[Excerpt]

⟨

U.S. v. Williams, 96-10226
Decision Date | 11 March 1997 |
Docket Number | No. 96-10226,96-10226 |
Citation | 110 F.3d 50 |
Parties | 97 Cal. Daily Op. Serv. 2230, 97 Daily Journal D.A.R. 4064 UNITED STATES of America, Plaintiff-Appellee, v. John Ray WILLIAMS, Defendant-Appellant. |
Court | U.S. Court of Appeals — Ninth Circuit |
John P. Balazs, Assistant Federal Public Defender, Sacramento, California, for the defendant-appellant.
Mark J. McKeon, Assistant United States Attorney, Sacramento, California, for the plaintiff-appellee.
Appeal from the United States District Court for the Eastern District of California, William B. Shubb, District Judge, Presiding. D.C. No. CR-95-00456-WBS.
Before: CHOY, BRUNETTI, and FERNANDEZ, Circuit Judges.

⟩

[Challenges]
1: Reproduce the stretch of the Williams appeal header from "Appeal from the" through "FERNANDEZ, Circuit Judges.", substituting "Appellate Judges" for "Circuit Judges".
2: Answer these questions about the Williams appeal header.
(a) Who is the defendant-appellant?
(b) On what date was the case decided?
(c) Who appeared for the plaintiff-appellee, and in what role?
3: Write the next part of the Williams appeal document, picking up after its final line.

[Stored data]
⟨

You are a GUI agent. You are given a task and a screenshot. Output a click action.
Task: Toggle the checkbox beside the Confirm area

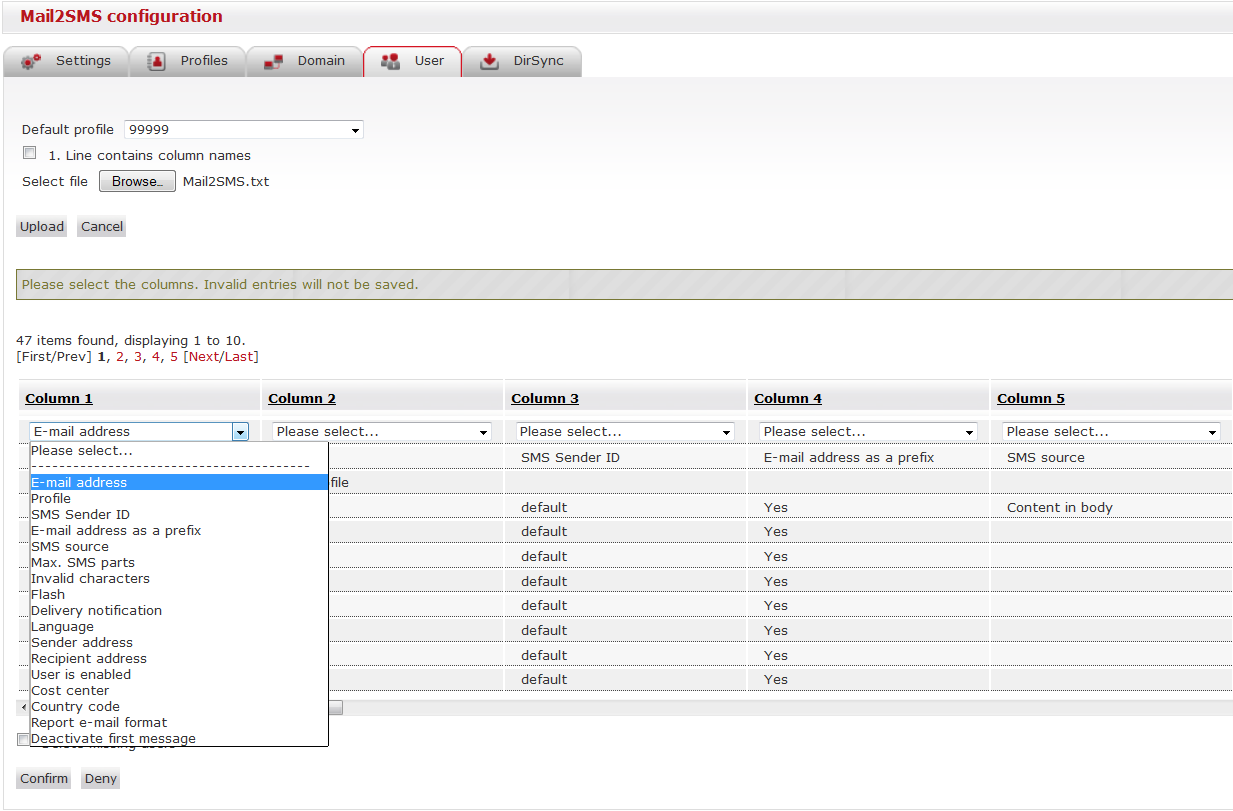23,740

⟩

[Expected responses]
1:
Appeal from the United States District Court for the Eastern District of California, William B. Shubb, District Judge, Presiding. D.C. No. CR-95-00456-WBS.
Before: CHOY, BRUNETTI, and FERNANDEZ, Appellate Judges.

2:
(a) John Ray Williams.
(b) 11 March 1997.
(c) Mark J. McKeon, Assistant United States Attorney, Sacramento, California.

3:
Appellant John Ray Williams appeals his sentence under the Sentencing Guidelines imposed following his guilty plea to one count of bank robbery under 18 U.S.C. § 2113(a). Appellant argues that the district court erred in concluding that his Oregon conviction for attempted second-degree kidnapping is a crime of violence under the career offender guideline, U.S.S.G. § 4B1.2, and that the district court erred in denying him a downward departure based on an extraordinary physical impairment. Both of Appellant's arguments are without merit and we affirm.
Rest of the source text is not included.